BRIEF ->
Exactly and only the lines from the one with "Click the green beginner mark icon" through the last line of the records need to be set down; please skip the pictures.

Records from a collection
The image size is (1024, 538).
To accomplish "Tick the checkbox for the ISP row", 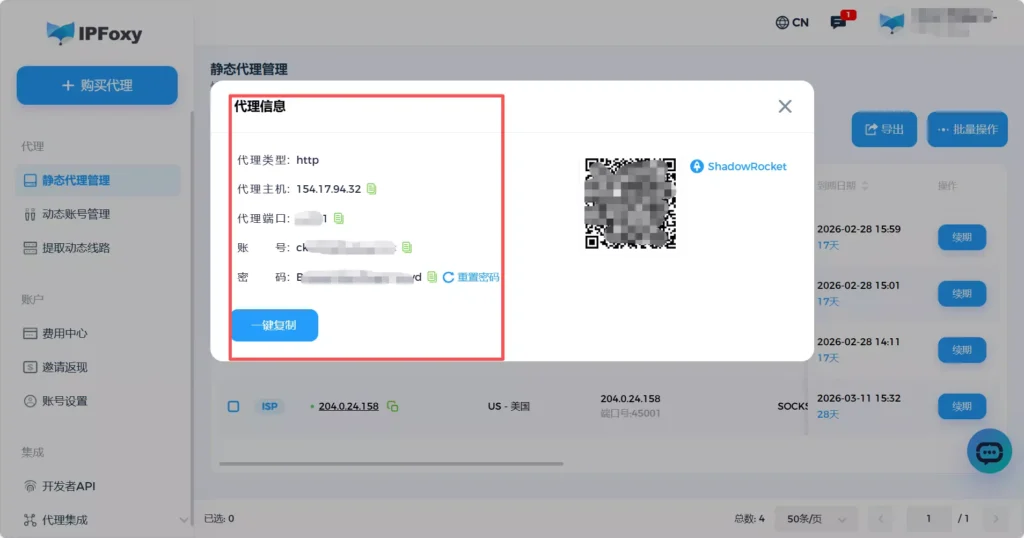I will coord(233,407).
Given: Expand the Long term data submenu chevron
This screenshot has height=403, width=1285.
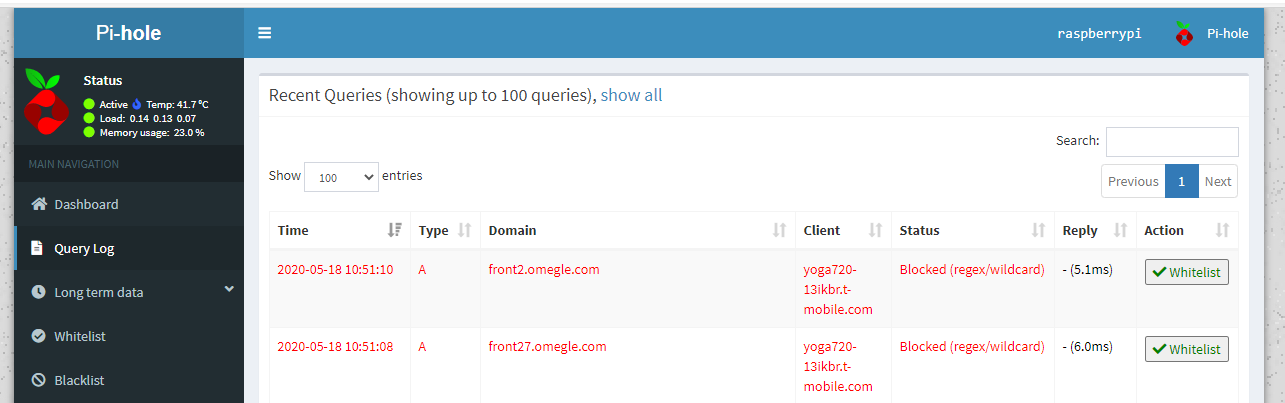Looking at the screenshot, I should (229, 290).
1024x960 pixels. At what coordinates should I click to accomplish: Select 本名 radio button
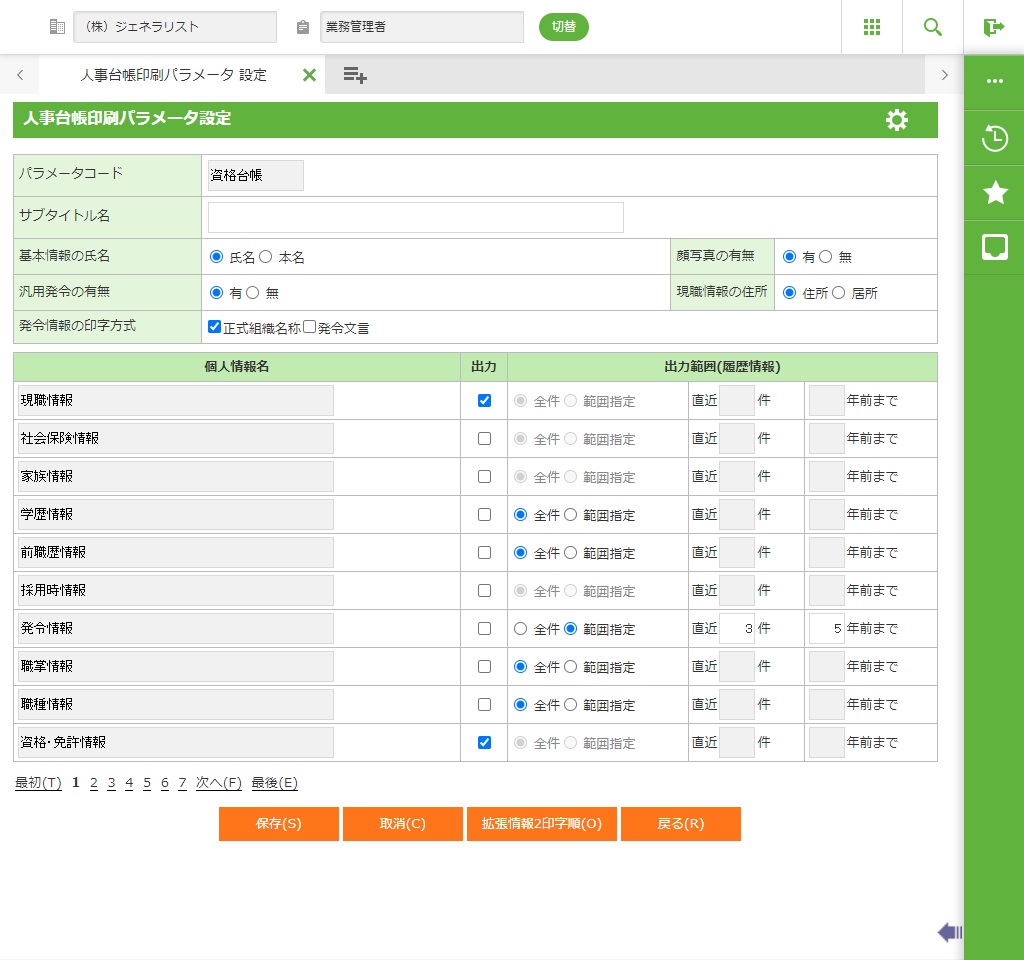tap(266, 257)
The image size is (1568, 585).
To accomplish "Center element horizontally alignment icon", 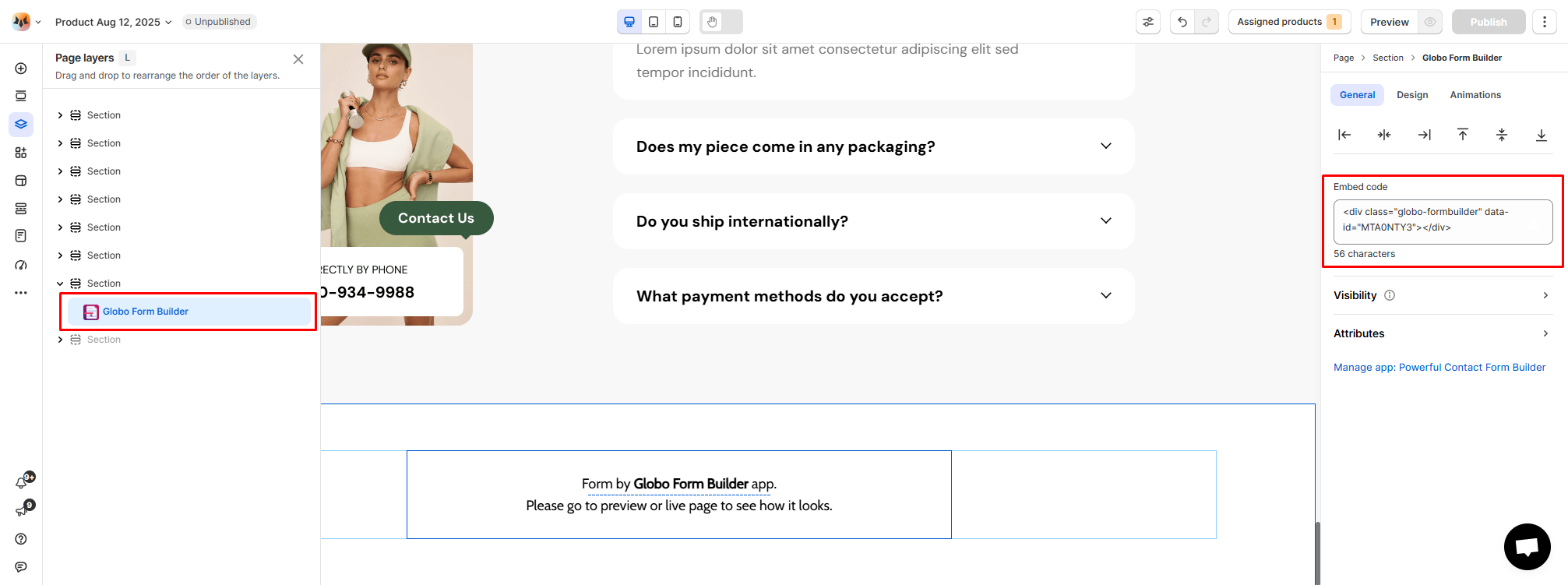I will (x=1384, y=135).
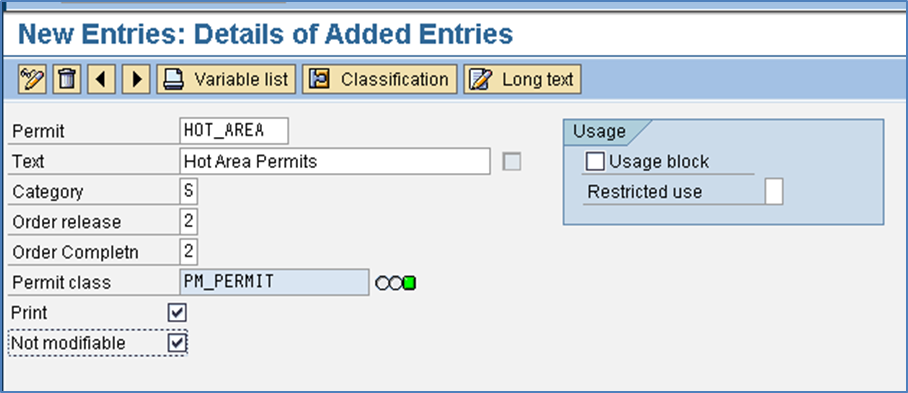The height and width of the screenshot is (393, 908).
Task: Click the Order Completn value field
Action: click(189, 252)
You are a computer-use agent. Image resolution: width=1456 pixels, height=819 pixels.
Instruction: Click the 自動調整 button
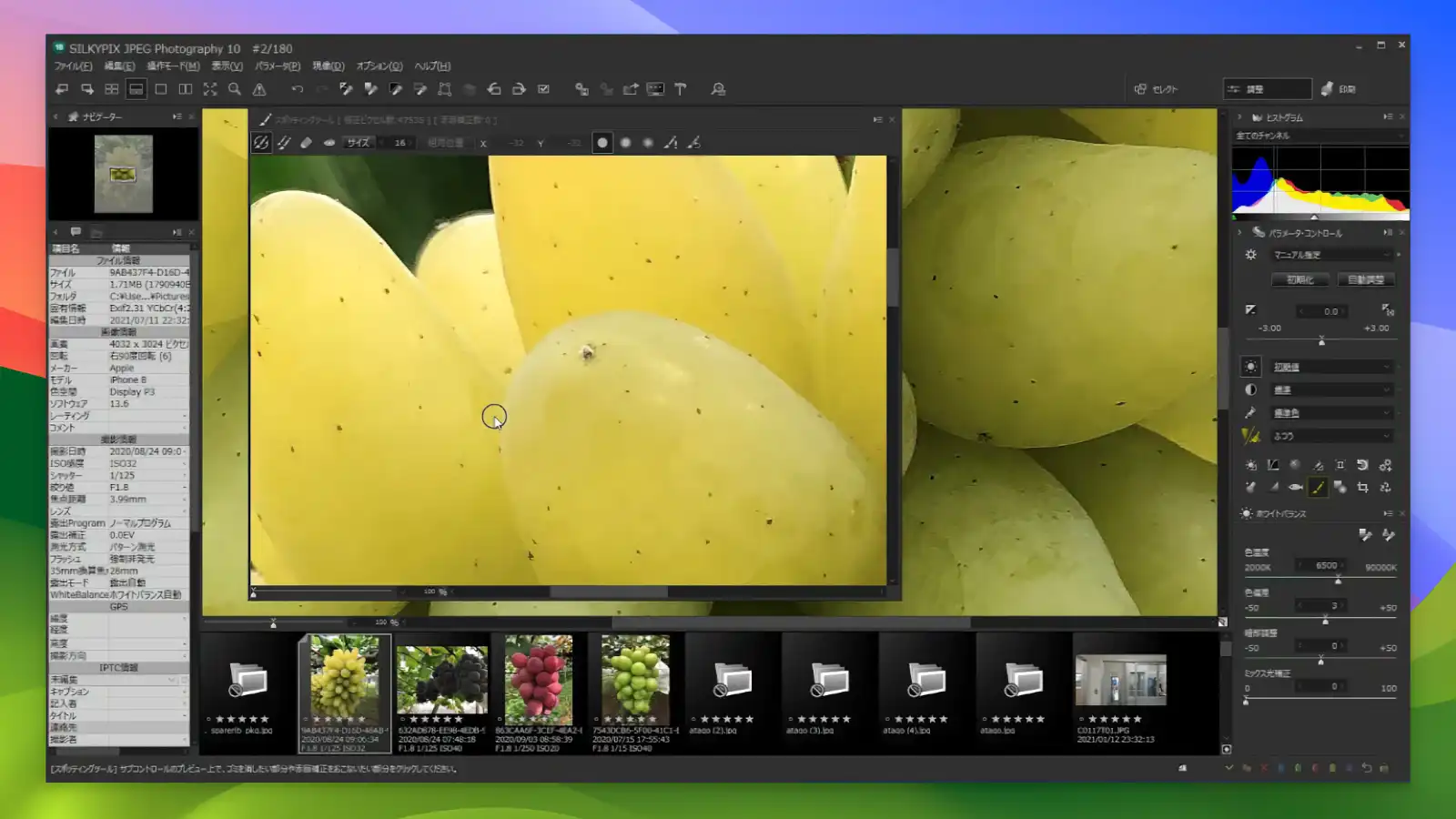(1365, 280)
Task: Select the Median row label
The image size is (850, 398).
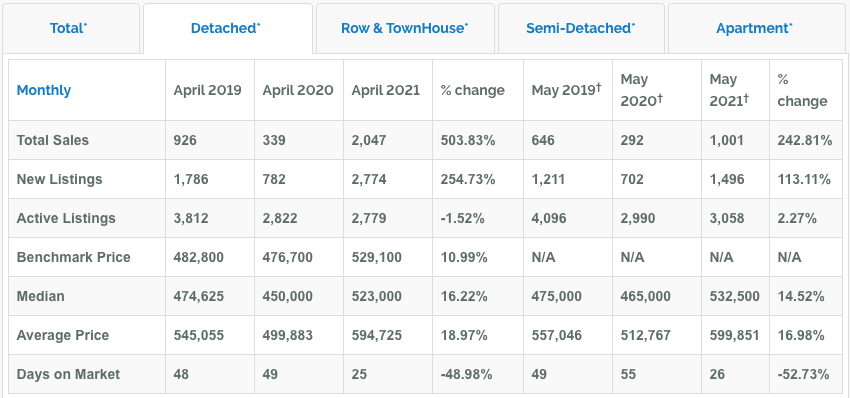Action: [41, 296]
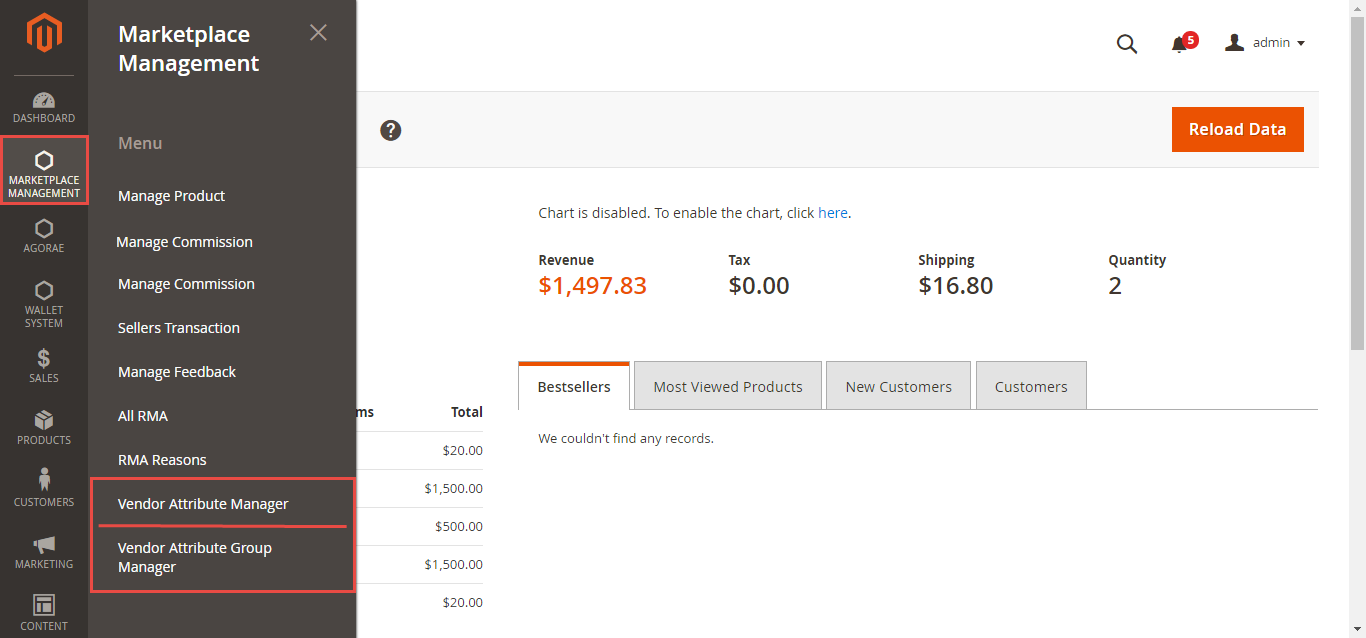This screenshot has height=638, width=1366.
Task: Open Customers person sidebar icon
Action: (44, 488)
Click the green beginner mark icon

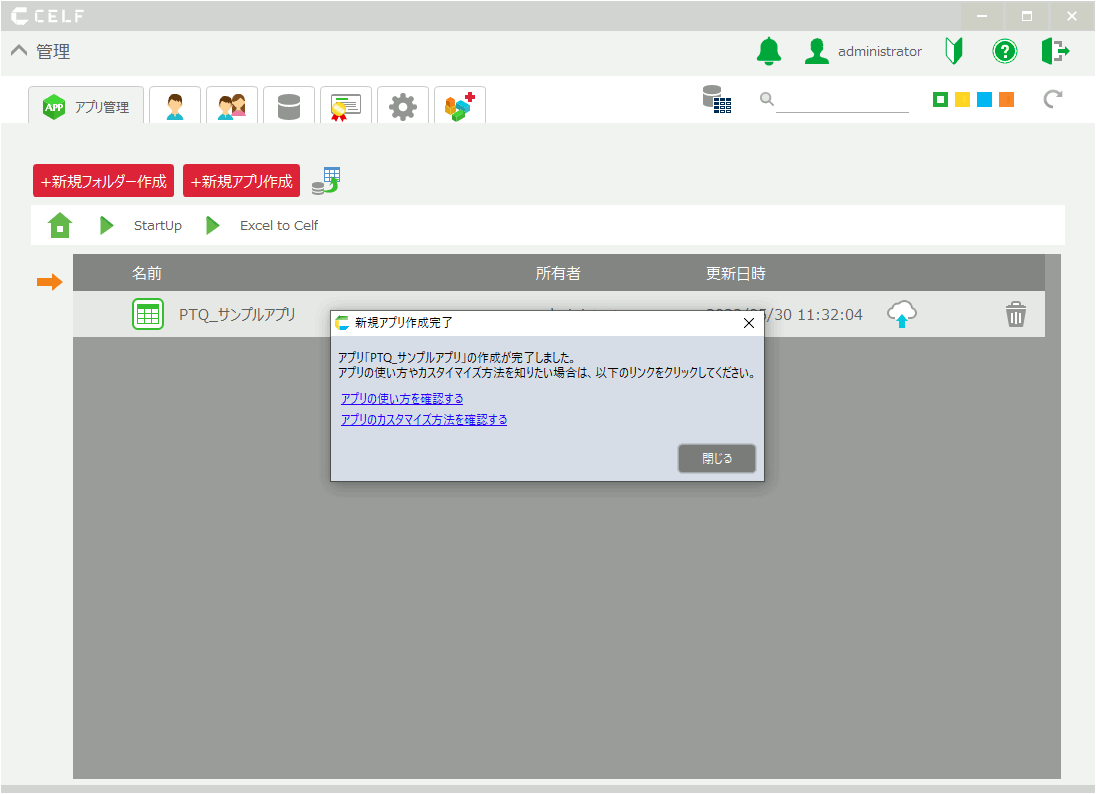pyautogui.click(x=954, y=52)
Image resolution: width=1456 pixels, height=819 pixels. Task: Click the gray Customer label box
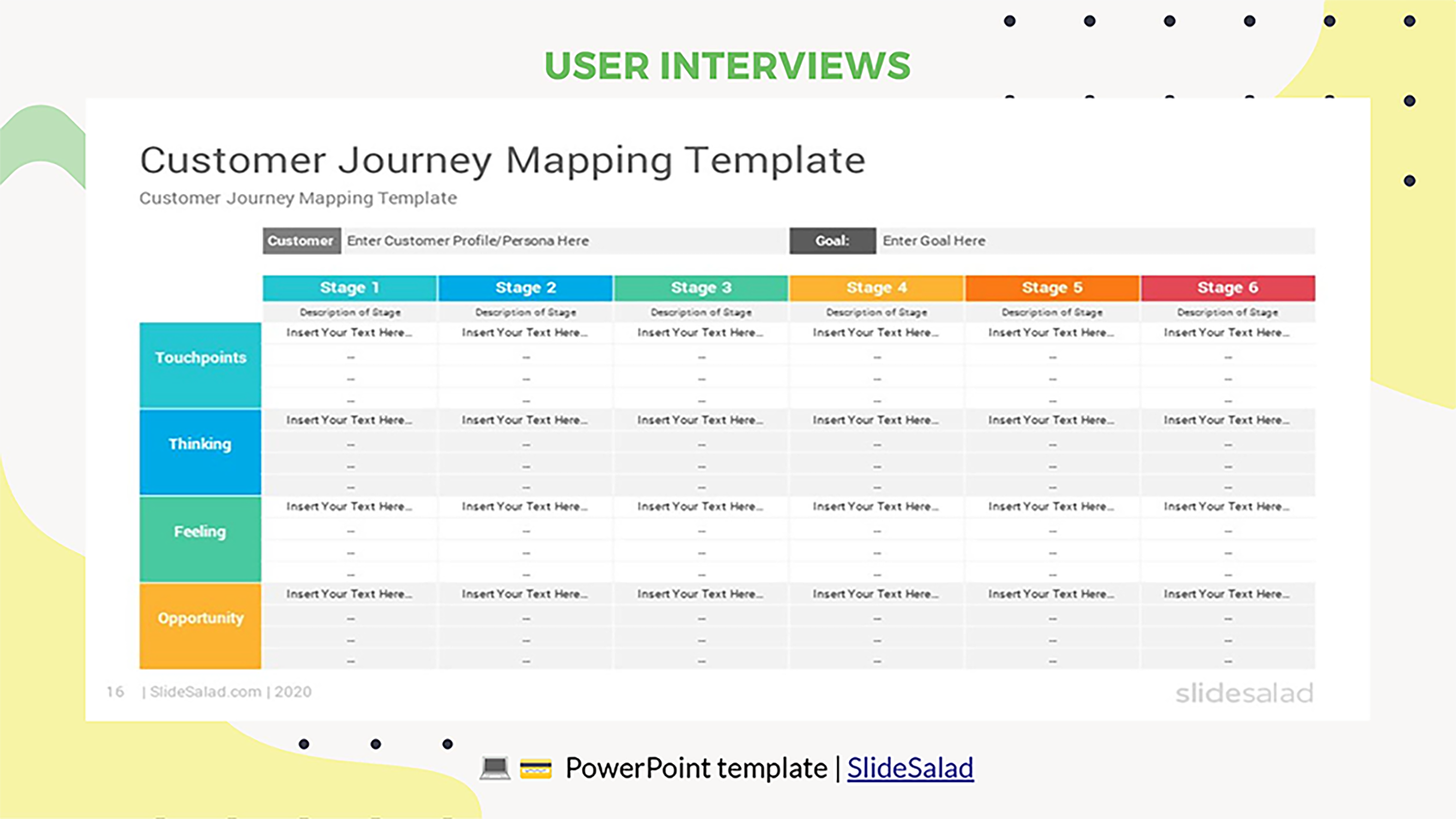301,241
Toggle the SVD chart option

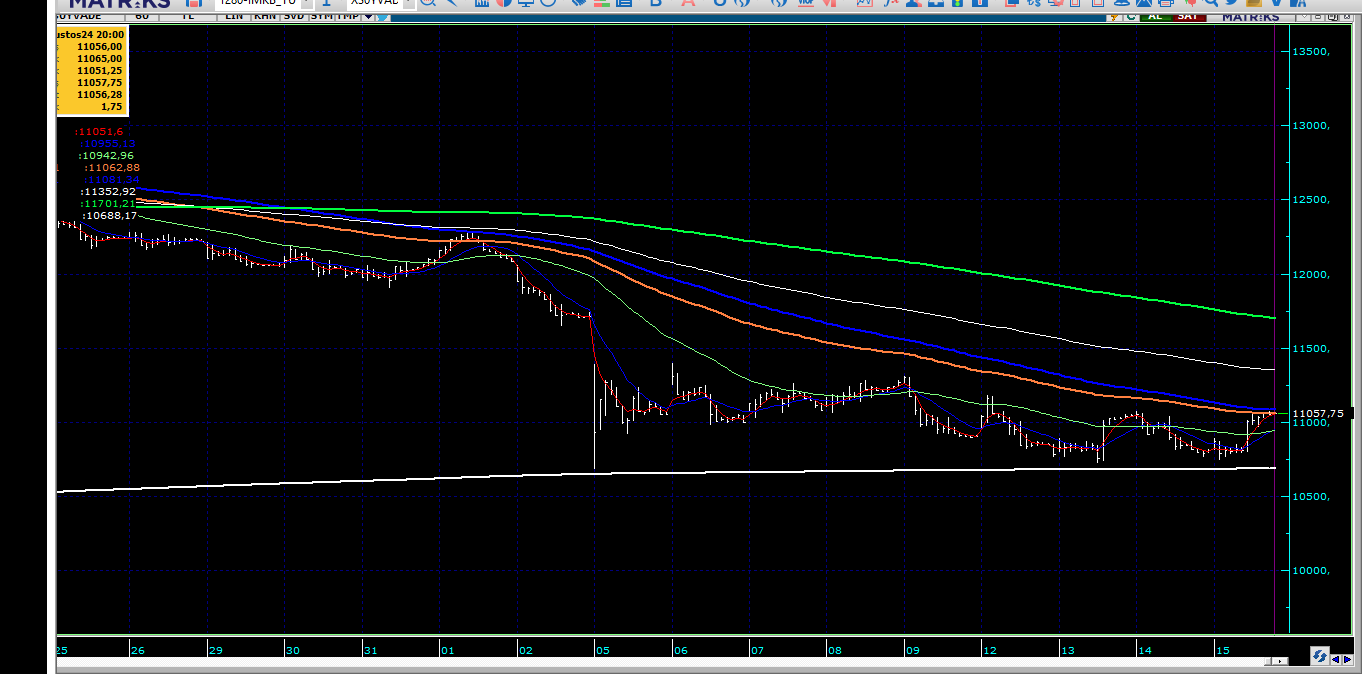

ANSWER FOR THE TASK ->
Click the green beginner mark icon

pyautogui.click(x=954, y=52)
Image resolution: width=1456 pixels, height=819 pixels. Task: Click the gray Customer label box
301,241
Toggle the SVD chart option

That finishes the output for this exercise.